• Exercise requirements: Nothing in the listing may be skipped; transcribe all of it as written.

• Extracted data:
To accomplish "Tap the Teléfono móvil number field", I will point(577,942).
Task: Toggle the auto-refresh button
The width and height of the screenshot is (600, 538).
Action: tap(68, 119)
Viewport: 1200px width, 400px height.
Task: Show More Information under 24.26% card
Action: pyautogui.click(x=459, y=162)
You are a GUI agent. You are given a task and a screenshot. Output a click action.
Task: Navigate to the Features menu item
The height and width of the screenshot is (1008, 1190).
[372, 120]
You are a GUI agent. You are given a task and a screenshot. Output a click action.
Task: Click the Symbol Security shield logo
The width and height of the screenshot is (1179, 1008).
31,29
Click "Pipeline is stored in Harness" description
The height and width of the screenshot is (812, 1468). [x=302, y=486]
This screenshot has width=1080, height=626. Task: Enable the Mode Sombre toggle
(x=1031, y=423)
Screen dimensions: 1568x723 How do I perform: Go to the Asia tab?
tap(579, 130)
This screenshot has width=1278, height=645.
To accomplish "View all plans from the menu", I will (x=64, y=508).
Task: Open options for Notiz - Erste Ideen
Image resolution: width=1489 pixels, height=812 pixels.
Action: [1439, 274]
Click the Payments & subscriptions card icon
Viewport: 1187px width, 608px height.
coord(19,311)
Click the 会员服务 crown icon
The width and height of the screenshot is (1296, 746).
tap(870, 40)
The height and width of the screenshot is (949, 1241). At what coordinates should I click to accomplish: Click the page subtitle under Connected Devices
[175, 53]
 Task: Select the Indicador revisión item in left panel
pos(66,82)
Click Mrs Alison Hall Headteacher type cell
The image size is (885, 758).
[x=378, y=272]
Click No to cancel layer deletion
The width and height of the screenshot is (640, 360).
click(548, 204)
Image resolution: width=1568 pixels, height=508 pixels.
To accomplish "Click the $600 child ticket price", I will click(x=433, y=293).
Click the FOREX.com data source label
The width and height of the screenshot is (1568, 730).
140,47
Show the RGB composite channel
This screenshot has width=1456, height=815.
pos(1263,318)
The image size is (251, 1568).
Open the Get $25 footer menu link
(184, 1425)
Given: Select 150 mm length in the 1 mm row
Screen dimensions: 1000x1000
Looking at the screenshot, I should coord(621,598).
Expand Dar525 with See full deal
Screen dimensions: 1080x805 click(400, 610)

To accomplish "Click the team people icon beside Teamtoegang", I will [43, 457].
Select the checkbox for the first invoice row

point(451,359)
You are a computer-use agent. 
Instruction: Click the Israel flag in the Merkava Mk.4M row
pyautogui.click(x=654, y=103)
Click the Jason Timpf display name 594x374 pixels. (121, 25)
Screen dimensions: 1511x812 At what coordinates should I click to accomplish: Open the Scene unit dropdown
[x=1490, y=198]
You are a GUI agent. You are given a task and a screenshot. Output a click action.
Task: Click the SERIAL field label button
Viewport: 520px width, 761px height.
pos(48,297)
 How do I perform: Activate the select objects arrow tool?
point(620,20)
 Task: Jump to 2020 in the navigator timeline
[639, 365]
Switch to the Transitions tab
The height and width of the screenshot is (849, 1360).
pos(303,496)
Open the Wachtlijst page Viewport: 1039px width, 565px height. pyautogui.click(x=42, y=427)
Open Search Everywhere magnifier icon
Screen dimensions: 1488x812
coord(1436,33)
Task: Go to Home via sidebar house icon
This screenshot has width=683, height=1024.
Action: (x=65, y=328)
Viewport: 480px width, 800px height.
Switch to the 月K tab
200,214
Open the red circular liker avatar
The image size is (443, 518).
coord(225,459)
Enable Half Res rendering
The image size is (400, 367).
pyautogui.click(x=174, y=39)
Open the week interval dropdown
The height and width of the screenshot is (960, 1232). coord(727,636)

• Answer to this task:
To accomplish "Tap the Teléfono móvil number field", I will point(577,942).
Task: Toggle the auto-refresh button
The width and height of the screenshot is (600, 538).
Action: tap(68, 119)
Viewport: 1200px width, 400px height.
Task: Show More Information under 24.26% card
Action: pyautogui.click(x=459, y=162)
You are a GUI agent. You are given a task and a screenshot. Output a click action.
Task: Navigate to the Features menu item
The height and width of the screenshot is (1008, 1190).
[372, 120]
You are a GUI agent. You are given a task and a screenshot. Output a click action.
Task: Click the Symbol Security shield logo
The width and height of the screenshot is (1179, 1008).
31,29
Click "Pipeline is stored in Harness" description
The height and width of the screenshot is (812, 1468). [x=302, y=486]
This screenshot has width=1080, height=626. Task: Enable the Mode Sombre toggle
(x=1031, y=423)
Screen dimensions: 1568x723 How do I perform: Go to the Asia tab?
tap(579, 130)
This screenshot has width=1278, height=645.
To accomplish "View all plans from the menu", I will (x=64, y=508).
Task: Open options for Notiz - Erste Ideen
Image resolution: width=1489 pixels, height=812 pixels.
Action: [1439, 274]
Click the Payments & subscriptions card icon
Viewport: 1187px width, 608px height.
coord(19,311)
Click the 会员服务 crown icon
The width and height of the screenshot is (1296, 746).
tap(870, 40)
The height and width of the screenshot is (949, 1241). At what coordinates should I click to accomplish: Click the page subtitle under Connected Devices
[175, 53]
 Task: Select the Indicador revisión item in left panel
pos(66,82)
Click Mrs Alison Hall Headteacher type cell
The image size is (885, 758).
[x=378, y=272]
Click No to cancel layer deletion
The width and height of the screenshot is (640, 360).
click(548, 204)
Image resolution: width=1568 pixels, height=508 pixels.
To accomplish "Click the $600 child ticket price", I will click(x=433, y=293).
Click the FOREX.com data source label
The width and height of the screenshot is (1568, 730).
140,47
Show the RGB composite channel
This screenshot has width=1456, height=815.
pos(1263,318)
The image size is (251, 1568).
Open the Get $25 footer menu link
(184, 1425)
Given: Select 150 mm length in the 1 mm row
Screen dimensions: 1000x1000
Looking at the screenshot, I should coord(621,598).
Expand Dar525 with See full deal
Screen dimensions: 1080x805 click(400, 610)

To accomplish "Click the team people icon beside Teamtoegang", I will [43, 457].
Select the checkbox for the first invoice row

point(451,359)
You are a computer-use agent. 
Instruction: Click the Israel flag in the Merkava Mk.4M row
pyautogui.click(x=654, y=103)
Click the Jason Timpf display name 594x374 pixels. (121, 25)
Screen dimensions: 1511x812 At what coordinates should I click to accomplish: Open the Scene unit dropdown
[x=1490, y=198]
You are a GUI agent. You are given a task and a screenshot. Output a click action.
Task: Click the SERIAL field label button
Viewport: 520px width, 761px height.
pos(48,297)
 How do I perform: Activate the select objects arrow tool?
point(620,20)
 Task: Jump to 2020 in the navigator timeline
[639, 365]
Switch to the Transitions tab
The height and width of the screenshot is (849, 1360).
pos(303,496)
Open the Wachtlijst page Viewport: 1039px width, 565px height. pyautogui.click(x=42, y=427)
Open Search Everywhere magnifier icon
Screen dimensions: 1488x812
coord(1436,33)
Task: Go to Home via sidebar house icon
This screenshot has width=683, height=1024.
Action: (x=65, y=328)
Viewport: 480px width, 800px height.
Switch to the 月K tab
200,214
Open the red circular liker avatar
The image size is (443, 518).
coord(225,459)
Enable Half Res rendering
The image size is (400, 367).
pyautogui.click(x=174, y=39)
Open the week interval dropdown
The height and width of the screenshot is (960, 1232). coord(727,636)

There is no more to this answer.